Entry catalogue A dream collection - Surrealism in Museum Boijmans Van beuningen

Author: Marijke Peyser

Wifredo Lam, Illustration for André Breton’s publication 'Fata Morgana', 1942, p. 27

The works that Wifredo Lam, the Cuban painter of Chinese-African descent, painted after his return to Cuba from Europe in 1941 are characterized by motifs that reference the culture and religion of the indigenous population. Cuban descendants of the African Yoruba and Fon tribes, who were once shipped to Cuba as slaves, believe in Santeria, a religion with many gods. The dominant figure in Lam’s painting Clarividencia is a standing being which has human as well as animal features – the ‘horse-woman’.[1] Her right arm ends in a tail, her legs end in hooves. On top of her neck there is a triangular head with horns, a spherical chin and a goatee beard. The small round head attached to an elongated shape with wings connected to the triangular head refers to Eleggua, the god of roads. The weapon that the reclining – probably dead – woman holds in her right hand refers to Oggun, the god of iron.[2]

At the age of fourteen Lam moved to Havana to study law and train as a painter at the Escuela Profesional de Pinture de l’Academia de San Alejandro. But Europe exerted an irresistible power of attraction on the young artist, who wanted to free himself from the academic visual idiom of his training. In 1923 a scholarship gave Lam the opportunity to go to Spain, where he joined anti-fascist groups. In 1936 he fought on the side of the Republicans. When fascism gained the upper hand in 1938 he exchanged Spain, his home for fourteen years, for Paris, where he met Pablo Picasso. His work inspired him and Picasso’s large collection of ethnographic sculpture aroused his admiration.[3] Lam realised that unlike his fellow countrymen in Cuba, European artists and intellectuals, the Surrealists in particular, admired non-western art and ethnographic objects. The work he made before the outbreak of the Second World War was influenced by this appreciation. Picasso and his then lover Dora Maar introduced Lam to important figures in the Parisian art world, including Paul Éluard, Georges Braque, Marc Chagall and Fernand Léger.[4] He also met André Breton in the summer of 1939.[5]        

When the Germans marched into Paris in June 1940 Lam was one of the many who fled to the South of France. In Marseille he met up with Breton and other Surrealists. During the ten months that preceded his departure to Martinique, Lam was in close contact with Breton.[6] The Cuban immersed himself in Surrealist thinking – automatism, the significance of dreams and the subconscious – and gave these elements a place in his visual work: fantastic beings with horns and masks began to feature in his paintings. Lam’s illustrations for Breton’s publication Fata Morgana in 1942 are evidence of this and anticipate his visual idiom after his return to Cuba, when he increasingly began to include the culture and identity of the land of his birth in his work.[7] The title Clarividencia – clairvoyance – can also be linked to the abandonment of reason and the acceptance of the irrational.
===============
EXERCISE SET ▸
1/ According to the catalogue entry on Wifredo Lam, when did Lam meet André Breton?
2/ Which figures in the Parisian art world does the catalogue entry on Wifredo Lam say Picasso and Dora Maar introduced Lam to?

RECORDS ▸
===============
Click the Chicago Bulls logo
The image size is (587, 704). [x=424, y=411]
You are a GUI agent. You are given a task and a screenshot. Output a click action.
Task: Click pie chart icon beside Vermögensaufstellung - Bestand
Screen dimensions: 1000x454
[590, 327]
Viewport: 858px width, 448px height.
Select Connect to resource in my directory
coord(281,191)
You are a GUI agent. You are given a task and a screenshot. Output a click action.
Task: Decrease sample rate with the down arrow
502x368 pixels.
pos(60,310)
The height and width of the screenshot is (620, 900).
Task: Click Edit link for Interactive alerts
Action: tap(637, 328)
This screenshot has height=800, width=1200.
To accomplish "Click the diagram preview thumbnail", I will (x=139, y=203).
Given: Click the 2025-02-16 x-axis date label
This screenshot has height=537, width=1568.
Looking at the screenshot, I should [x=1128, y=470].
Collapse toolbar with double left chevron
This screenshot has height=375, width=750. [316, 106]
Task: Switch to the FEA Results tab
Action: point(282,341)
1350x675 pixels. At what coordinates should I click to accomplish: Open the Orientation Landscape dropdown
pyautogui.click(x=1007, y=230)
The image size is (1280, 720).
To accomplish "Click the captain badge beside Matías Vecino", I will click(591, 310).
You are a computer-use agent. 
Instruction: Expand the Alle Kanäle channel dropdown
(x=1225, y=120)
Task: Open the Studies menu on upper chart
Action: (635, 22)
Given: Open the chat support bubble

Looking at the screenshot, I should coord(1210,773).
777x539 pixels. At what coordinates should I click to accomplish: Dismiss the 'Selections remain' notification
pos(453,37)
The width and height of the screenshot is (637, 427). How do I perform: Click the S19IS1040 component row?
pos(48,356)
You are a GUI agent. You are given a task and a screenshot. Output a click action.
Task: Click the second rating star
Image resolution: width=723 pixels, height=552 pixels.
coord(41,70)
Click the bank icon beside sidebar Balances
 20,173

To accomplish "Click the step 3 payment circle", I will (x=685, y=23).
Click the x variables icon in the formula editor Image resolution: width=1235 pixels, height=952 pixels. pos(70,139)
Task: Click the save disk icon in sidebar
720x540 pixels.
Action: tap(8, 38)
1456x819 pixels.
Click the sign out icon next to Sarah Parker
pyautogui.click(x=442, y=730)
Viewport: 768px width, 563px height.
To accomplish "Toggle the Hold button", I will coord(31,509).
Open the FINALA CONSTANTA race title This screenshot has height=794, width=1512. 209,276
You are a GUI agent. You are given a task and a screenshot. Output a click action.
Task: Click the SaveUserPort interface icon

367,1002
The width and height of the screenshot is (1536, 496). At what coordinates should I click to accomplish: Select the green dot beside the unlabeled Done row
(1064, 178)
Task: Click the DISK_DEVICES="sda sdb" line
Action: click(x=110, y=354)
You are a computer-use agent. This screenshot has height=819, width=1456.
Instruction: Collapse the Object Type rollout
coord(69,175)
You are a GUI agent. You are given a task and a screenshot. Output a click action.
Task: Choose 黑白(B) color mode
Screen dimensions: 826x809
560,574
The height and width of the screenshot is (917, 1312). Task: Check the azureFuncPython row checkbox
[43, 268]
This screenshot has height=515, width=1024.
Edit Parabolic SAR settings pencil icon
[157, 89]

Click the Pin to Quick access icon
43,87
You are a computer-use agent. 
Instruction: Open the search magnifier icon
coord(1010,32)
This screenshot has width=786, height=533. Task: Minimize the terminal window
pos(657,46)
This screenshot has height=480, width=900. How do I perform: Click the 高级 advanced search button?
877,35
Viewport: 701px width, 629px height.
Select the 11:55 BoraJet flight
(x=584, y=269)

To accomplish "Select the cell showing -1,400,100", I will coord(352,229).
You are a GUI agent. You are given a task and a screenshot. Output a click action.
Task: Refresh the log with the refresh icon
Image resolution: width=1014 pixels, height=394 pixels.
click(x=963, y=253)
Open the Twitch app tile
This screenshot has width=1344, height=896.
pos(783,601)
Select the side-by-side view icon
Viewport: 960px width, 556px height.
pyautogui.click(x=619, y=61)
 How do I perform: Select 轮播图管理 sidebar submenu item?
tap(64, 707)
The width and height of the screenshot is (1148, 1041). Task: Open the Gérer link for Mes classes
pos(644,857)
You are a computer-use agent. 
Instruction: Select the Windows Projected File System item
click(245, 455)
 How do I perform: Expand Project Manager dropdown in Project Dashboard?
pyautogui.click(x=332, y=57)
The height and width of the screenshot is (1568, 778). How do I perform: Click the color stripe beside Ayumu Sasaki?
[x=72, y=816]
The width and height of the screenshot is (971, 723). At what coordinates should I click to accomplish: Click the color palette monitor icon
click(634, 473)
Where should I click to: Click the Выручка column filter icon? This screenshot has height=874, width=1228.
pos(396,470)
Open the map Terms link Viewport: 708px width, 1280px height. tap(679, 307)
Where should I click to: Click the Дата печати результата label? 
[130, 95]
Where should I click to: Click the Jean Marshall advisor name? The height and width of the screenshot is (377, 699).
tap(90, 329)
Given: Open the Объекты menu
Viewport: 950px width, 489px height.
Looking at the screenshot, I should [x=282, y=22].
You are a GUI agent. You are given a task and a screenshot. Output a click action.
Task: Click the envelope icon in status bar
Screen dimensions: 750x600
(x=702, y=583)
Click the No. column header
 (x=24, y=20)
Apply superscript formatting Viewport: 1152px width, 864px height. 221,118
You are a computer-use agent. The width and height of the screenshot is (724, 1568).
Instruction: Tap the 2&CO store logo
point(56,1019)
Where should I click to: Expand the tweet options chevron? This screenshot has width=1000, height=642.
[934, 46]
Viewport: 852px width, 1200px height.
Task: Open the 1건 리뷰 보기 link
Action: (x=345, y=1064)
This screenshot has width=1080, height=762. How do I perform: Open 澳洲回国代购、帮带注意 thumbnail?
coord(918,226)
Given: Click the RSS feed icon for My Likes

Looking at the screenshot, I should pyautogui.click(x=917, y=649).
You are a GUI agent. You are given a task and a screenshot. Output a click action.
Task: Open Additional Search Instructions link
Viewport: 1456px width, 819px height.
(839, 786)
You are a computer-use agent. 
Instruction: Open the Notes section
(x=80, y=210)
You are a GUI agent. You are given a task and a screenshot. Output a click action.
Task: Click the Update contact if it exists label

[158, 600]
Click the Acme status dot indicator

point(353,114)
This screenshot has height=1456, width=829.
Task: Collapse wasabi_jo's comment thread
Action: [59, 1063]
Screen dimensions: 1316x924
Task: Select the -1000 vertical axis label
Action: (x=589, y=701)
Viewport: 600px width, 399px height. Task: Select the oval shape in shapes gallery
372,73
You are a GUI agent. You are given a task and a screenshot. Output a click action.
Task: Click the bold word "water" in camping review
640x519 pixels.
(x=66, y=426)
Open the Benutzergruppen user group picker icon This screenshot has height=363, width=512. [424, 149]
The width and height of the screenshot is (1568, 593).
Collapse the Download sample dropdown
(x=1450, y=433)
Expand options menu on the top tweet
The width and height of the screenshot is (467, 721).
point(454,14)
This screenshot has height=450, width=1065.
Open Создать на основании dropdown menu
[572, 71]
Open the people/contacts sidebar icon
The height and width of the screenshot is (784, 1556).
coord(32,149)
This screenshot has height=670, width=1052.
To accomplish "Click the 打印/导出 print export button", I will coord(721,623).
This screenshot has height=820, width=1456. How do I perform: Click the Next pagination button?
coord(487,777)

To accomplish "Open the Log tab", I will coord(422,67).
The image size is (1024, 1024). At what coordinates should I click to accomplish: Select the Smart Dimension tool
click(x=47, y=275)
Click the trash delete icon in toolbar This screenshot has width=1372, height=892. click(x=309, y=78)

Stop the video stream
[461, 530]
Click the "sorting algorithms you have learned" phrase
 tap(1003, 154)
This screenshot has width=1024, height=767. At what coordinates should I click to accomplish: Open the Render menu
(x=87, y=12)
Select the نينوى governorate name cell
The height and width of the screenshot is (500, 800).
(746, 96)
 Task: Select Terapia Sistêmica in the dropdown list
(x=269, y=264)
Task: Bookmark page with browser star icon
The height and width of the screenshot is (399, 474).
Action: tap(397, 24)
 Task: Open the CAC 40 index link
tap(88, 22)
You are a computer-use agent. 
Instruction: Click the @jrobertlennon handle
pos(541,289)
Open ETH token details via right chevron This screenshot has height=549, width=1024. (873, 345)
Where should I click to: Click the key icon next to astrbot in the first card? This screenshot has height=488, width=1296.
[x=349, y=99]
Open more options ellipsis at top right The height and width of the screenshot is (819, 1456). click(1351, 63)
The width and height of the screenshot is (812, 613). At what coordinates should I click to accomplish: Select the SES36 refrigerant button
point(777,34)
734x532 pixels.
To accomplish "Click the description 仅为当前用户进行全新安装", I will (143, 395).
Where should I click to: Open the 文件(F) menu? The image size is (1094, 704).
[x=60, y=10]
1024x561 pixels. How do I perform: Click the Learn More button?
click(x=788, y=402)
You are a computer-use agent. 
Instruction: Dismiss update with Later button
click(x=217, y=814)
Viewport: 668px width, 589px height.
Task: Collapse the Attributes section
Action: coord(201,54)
===============
EXERCISE ANSWERS ▸
1/ In the summer of 1939.

2/ Paul Éluard, Georges Braque, Marc Chagall and Fernand Léger.